Comparing response and rendered HTML

As search engine crawlers (and in particular Google) continue to integrate rendering into their crawling and indexing process, as SEOs we need to pay increasing attention to the effects of rendering on our web pages.

Traditionally, crawlers - both search engine crawlers and 3rd party crawlers like Sitebulb - would utilise the response HTML to extract links and content. These days however it is more complicated, as search engines are also rendering webpages (and firing JavaScript) before indexing of a page is completed.

This means that if you only ever crawl your site using a traditional 'source' HTML method, you may not be seeing the complete picture. Sitebulb has offered a JavaScript rendering option - our Chrome Crawler - since launch, and we have recently added a method for detecting the differences between response and rendered HTML, at scale.

Why is this important?

If the rendered HTML contains major differences to the response HTML, this might cause SEO problems. It also might mean that you are presenting web pages to Google in a way that differs from your expectation.

For example, you may think you are serving a particular page title, which is visible when you 'View Source', but actually JavaScript is rendering a different page title, which is the one Google end up using.

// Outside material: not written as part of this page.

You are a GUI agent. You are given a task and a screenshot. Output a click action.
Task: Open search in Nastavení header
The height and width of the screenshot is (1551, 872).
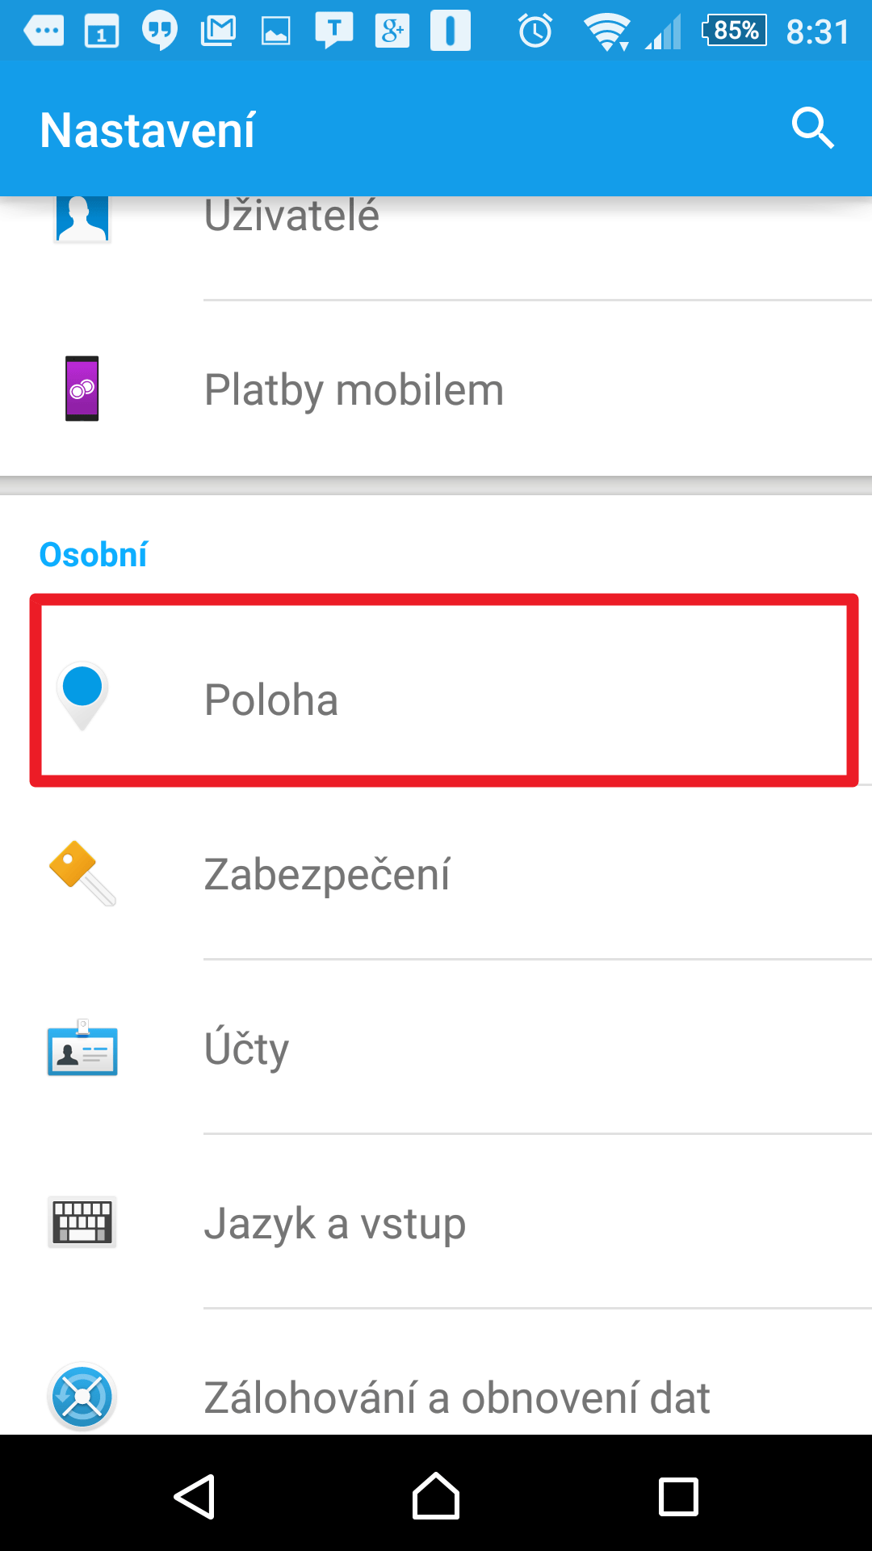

Sitebulb's response vs render report allows you to understand how JavaScript might be affecting important SEO elements, enabling you to explore questions such as:

  • Are pages suddenly no longer indexable?
  • Is page content changing?
  • Are links being created and modified?

If these things are changing during rendering, why are they changing? 

And perhaps more pertinent still: should they be changing?

Why might it not be a problem?

It might not be a problem because it might be completely intentional. Many sites use JavaScript frameworks that load in pretty much all of the page content during rendering. On these sites, the differences in response vs render is by design.

All this is to say that differences in the rendered HTML is not inherently bad, and the intention of the comparison feature is twofold;

  1. Highlight differences to aid understanding in how content is being loaded.
  2. Provide a starting point for further exploration and examination.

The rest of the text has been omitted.